Stored entries:
★ ★ ★ ★

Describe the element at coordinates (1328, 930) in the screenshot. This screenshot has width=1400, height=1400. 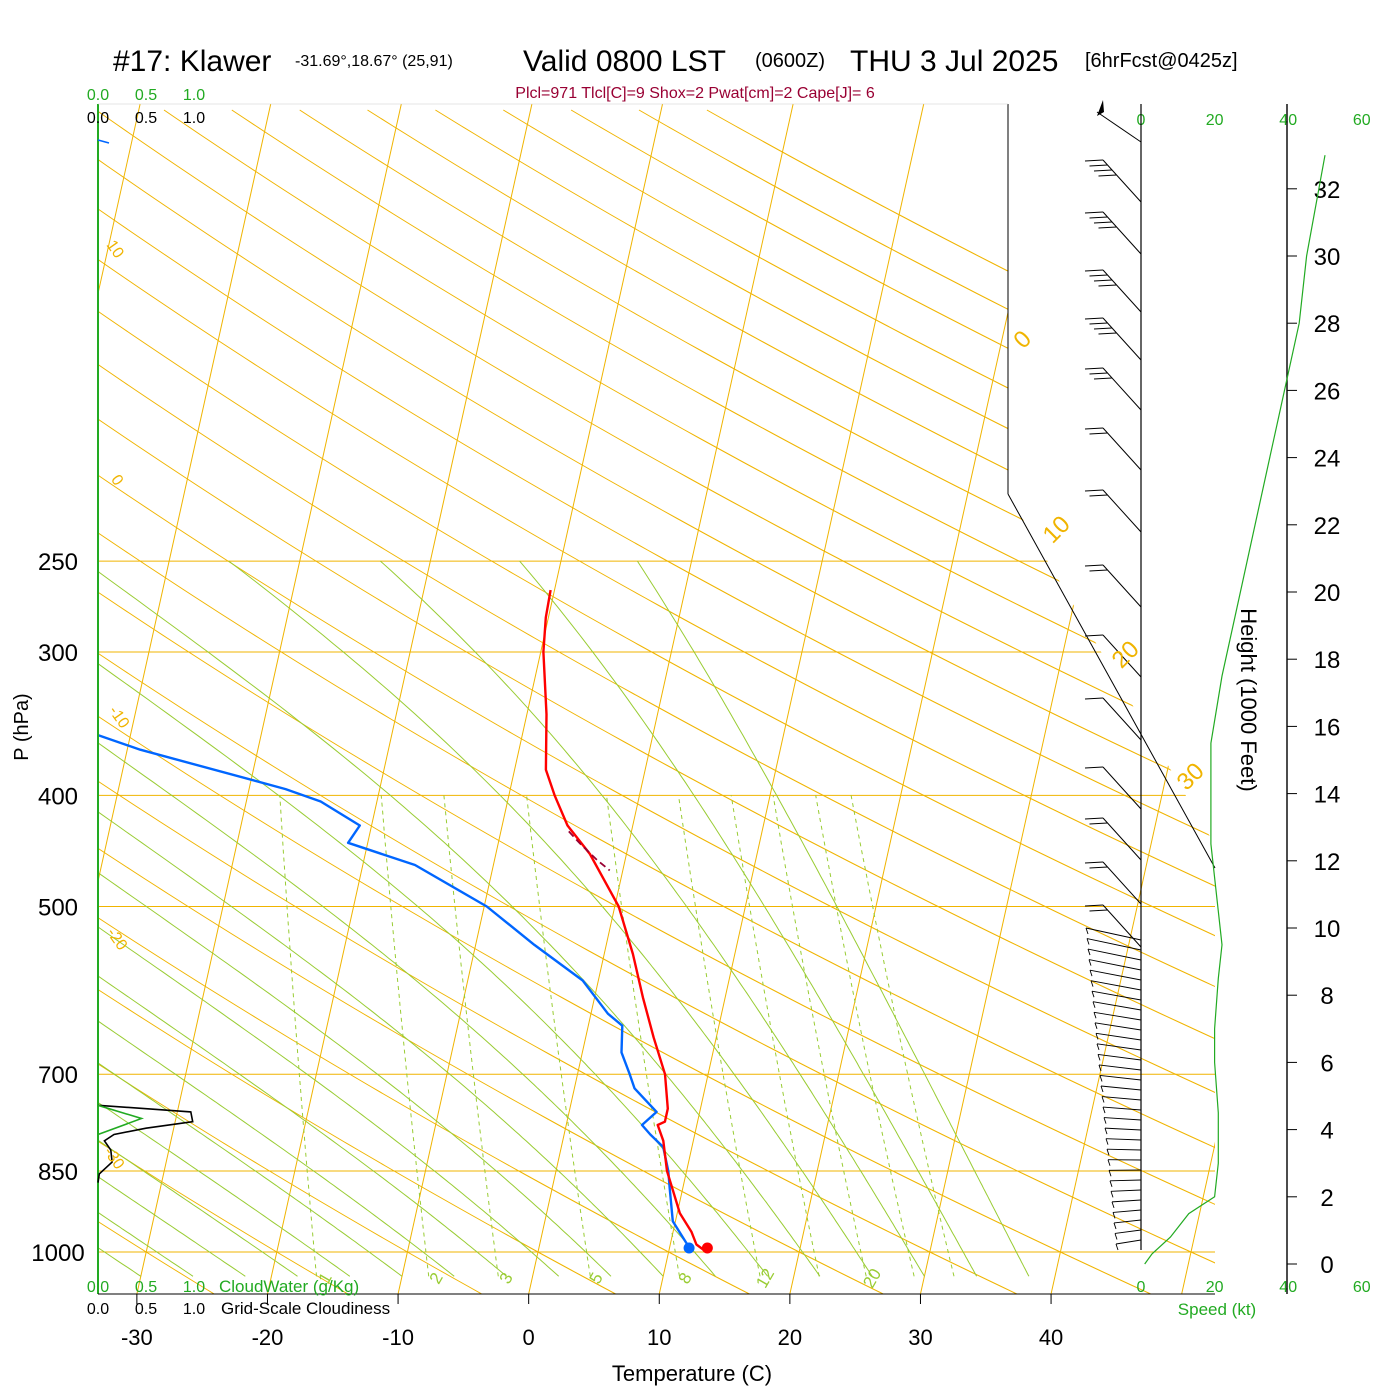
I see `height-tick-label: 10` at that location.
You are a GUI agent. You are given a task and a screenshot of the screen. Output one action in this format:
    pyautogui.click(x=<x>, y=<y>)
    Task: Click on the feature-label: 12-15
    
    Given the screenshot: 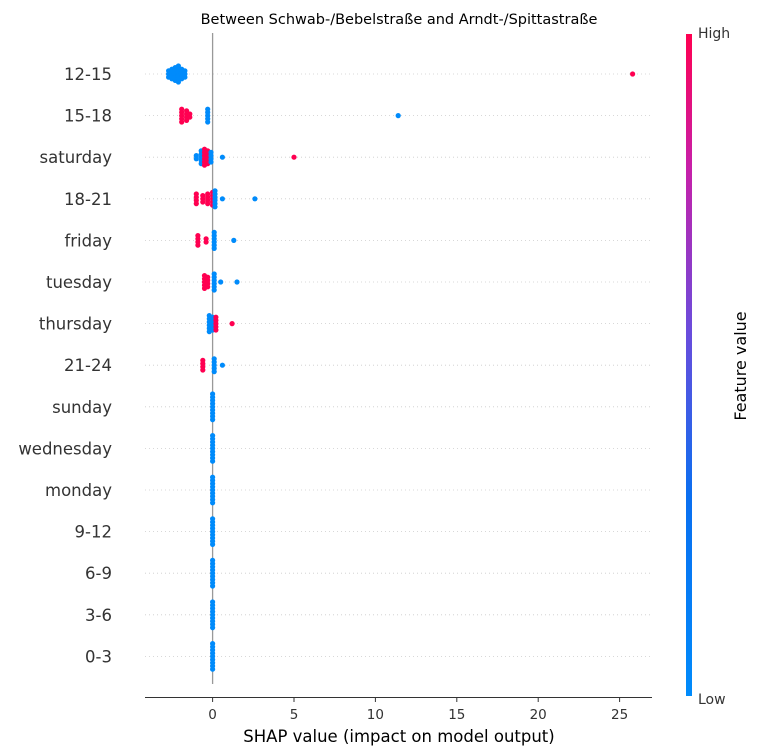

★ ★ ★ ★

WHAT YOU SHOULD DO:
Arrange the material above as a Markdown table with the columns "Row" and "Line," numbering each row and omitting blank lines. Leave the pictures out of the table.

TASK SOLUTION:
| Row | Line |
|---|---|
| 1 | Describe the element at coordinates (1328, 930) in the screenshot. This screenshot has width=1400, height=1400.  |
| 2 | I see `height-tick-label: 10` at that location. |
| 3 | You are a GUI agent. You are given a task and a screenshot of the screen. Output one action in this format: |
| 4 |     pyautogui.click(x=<x>, y=<y>) |
| 5 |     Task: Click on the feature-label: 12-15 |
| 6 |     Given the screenshot:  |